TPUS Go BRRR... But I Don't Have Data! (Or, Can We Train Language Models Without Billions of Tokens?)

(Insert “bitter lesson” meme here) So, you want to build language technology to help people. Say a machine translator, so you can help folks to communicate, to read, to share knowledge… ideally you would like your computer to learn new languages! In fact, maybe you want it to learn all the languages! It turns out this is very hard and expensive, let’s look at why that is, and how to attack it.

What if we just write out all the rules? (Rule-Based)

This is the first approach you might think of. In a nutshell, you and a team of really smart people start writing some rules. This word goes to that word, except when such and such word is in front…

Pros: Doesn’t require any data, and doesn’t require machine learning! You can start now!
Cons: Writing good rules very very hard and takes a long time. Languages are complicated!

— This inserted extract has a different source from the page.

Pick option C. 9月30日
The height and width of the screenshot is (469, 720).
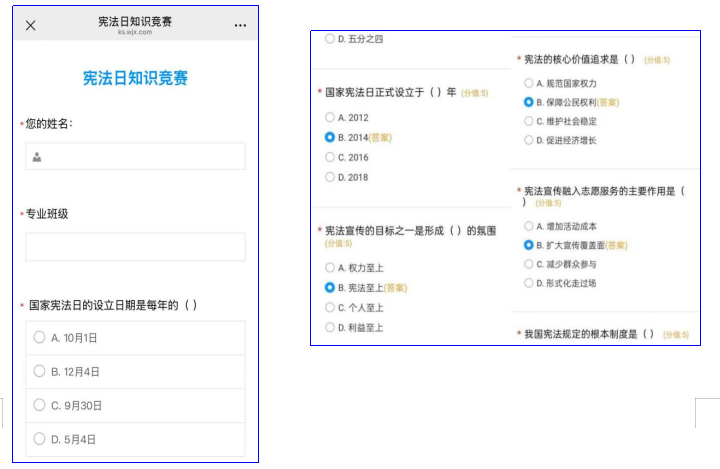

For example: The French translation for “it” in “The dog couldn’t cross the road because it was too tired” is different from the translation of “it” in “The dog couldn’t cross the road because it was too wide” See “The Illustrated Transformer” for more on this example. You have to look at other words in the sentence just to translate “it”.

Catching all these little rules for English/French is hard! You often miss little sneaky details. It could take you a lifetime to get just one pair of languages to a good state… and then you have to start all over again with every new pair!

Examples:

TBTA: “The Bible Translator’s Assistant”

Cost: $$$$$ Doesn’t require any machine learning or specialized computers… but you need experts to write thousands of rules for thousands of pairs languages and all those experts need to eat something.

OK, let’s just line up a bunch of translation pairs! Machine Learning will save us! (Machine Translation)

Yes! This works pretty well! [citations needed]. You get thousands or millions of pairs of “parallel data”. (see my previous article about Hani Machine Translation)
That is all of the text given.